É Dogville, adaptação teatral do filme de Lars Von Trier, assinada pelo genial diretor Zé Henrique de Paula, cartaz do Teatro Clara Nunes. Corra para ver e leve a sua turma: pode ser a única experiência teatral absoluta da sua vida. Você não vai esquecer nunca mais. E vai sair do teatro aturdido, pensando no que é que você faz na sua vidinha miúda com você. É o velho teatro revisto e sintonizado com as ferramentas criativas do nosso tempo, um mergulho na cena envolto em imagens fugazes de vídeo e filmagem, música rascante, vertigem de luz.
A cena árida de saída vai conduzir a sua percepção para um lugar trevoso, apagado, um galpão abandonado, um vazio humano disfarçado de cidade pequena. Um jogo teatral requintado começa: o palco é um palco, está quase nu, mas apresenta e representa. Assim, diante da plateia há um espaço vazio que é mesmo um palco, marcado por estruturas móveis, telas, vai e vem de cadeiras: ele é uma cidade. Impressiona a textura das cores, sombrias, do cinza ao preto, cores sujas, uma espécie de lama original, sobra de incêndio, coisa de lixo.
Um jovem mestre de cerimônias, quase um oficiante de um ritual de iniciação, frio, calculista, distante, protagonista fantasma, narra a ação dramática, do prólogo aos nove quadros, e comanda a ação num sentido surpreendente, para o desenlace. Vestido de preto e sem cara de sujo, o narrador construído por Eric Lenate indica a excelência da direção de ator de Zé Henrique de Paula graças a uma nota comum a todo o grande elenco. O desenho físico e gestual combina corpo natural e corpo simbólico de uma forma muito ardilosa, num convite permanente para a passagem do real ao simbólico.
Eric Lenate explora uma sinuosidade de corpo – e de alma, vale acrescentar – adequada ao seu papel de orquestrador supremo da história, encarregado da sentença definitiva a respeito de tudo. O seu personagem é duplo – numa evocação dos coloridos diabólicos dos autos medievais, ele transita como uma figura em negro, com filigrana vermelho, para narrar, mas se torna um misterioso poder em vermelho-sangue sobre tom negro, para tecer os meandros do desfecho impactante.
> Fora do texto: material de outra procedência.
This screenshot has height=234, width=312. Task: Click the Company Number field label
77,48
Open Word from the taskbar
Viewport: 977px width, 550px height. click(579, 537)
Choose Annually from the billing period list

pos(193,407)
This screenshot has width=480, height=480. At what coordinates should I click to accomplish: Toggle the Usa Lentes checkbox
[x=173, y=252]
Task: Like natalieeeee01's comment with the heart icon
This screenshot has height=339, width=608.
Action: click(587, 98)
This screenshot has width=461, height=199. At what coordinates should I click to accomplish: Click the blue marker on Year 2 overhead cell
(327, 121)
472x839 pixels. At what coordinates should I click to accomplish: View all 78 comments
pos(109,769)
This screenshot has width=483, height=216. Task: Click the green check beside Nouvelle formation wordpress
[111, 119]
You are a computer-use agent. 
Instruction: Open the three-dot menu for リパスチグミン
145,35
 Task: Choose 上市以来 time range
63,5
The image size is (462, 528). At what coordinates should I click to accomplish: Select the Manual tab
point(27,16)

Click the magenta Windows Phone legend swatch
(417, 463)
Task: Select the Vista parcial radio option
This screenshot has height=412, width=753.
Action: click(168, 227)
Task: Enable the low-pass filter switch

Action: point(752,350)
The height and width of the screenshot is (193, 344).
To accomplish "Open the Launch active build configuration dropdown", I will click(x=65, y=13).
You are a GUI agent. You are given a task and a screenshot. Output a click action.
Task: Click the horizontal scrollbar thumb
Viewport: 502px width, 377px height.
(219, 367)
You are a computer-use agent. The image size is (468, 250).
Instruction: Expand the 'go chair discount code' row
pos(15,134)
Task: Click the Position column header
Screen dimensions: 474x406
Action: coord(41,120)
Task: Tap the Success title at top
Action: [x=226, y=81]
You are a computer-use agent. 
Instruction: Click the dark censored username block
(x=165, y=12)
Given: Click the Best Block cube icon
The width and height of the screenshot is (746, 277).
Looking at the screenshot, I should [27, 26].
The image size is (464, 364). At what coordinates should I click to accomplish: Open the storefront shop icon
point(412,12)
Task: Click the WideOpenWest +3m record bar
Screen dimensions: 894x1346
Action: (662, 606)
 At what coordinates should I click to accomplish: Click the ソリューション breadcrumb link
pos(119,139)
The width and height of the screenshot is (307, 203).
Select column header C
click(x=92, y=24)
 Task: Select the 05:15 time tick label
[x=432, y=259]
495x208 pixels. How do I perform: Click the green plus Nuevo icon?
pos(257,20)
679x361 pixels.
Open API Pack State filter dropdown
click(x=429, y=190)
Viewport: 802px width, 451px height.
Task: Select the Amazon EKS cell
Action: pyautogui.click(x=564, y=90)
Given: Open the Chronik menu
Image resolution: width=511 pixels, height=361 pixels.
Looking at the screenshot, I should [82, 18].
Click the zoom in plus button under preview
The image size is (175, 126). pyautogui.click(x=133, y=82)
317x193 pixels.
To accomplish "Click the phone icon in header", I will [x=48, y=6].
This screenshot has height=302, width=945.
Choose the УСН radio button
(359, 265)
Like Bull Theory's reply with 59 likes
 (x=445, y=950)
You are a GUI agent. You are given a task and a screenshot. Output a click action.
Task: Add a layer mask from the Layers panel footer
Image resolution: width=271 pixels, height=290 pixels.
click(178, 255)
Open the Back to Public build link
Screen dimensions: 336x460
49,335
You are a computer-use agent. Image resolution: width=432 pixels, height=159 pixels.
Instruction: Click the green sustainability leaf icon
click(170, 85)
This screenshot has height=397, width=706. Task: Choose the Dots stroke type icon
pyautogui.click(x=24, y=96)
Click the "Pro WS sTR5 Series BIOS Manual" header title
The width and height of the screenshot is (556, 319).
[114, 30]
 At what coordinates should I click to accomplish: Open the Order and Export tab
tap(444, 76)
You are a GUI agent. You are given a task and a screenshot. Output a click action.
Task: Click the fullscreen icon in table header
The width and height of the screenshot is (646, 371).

A trama é simples. A rigor, trata-se de uma fábula, estruturada como um ato de teatralidade profunda, sob uma clara influência de Brecht e Pinter, com um alcance moral direto. A mistura é inusitada, pois o primeiro buscava mostrar a razão e a verdade em cena, o segundo banhou o palco em desrazão plausível. Aqui o foco é o sonho de felicidade do indivíduo-cidadão. Mas há algo mais: o texto é inegável texto do nosso tempo, deste novo século, tem um cálculo corrosivo nosso na sua construção, um tom de nihilismo e de ousadia intelectual – o sonho é impossível.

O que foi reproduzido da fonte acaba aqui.